PROBLEM DESCRIPTION = Reproduce, with no changes, the line where "Task: Select 在新的浏览器标签页中打开 menu entry" appears and every subsequent line of the listing, the last one included.

TASK MATERIAL =
──────

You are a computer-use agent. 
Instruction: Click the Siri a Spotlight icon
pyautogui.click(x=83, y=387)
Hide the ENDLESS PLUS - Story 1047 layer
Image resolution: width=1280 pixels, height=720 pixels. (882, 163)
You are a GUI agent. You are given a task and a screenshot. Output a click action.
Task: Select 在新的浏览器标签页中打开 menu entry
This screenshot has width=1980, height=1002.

──────

RESPONSE BOX =
Task: Select 在新的浏览器标签页中打开 menu entry
This screenshot has width=1980, height=1002.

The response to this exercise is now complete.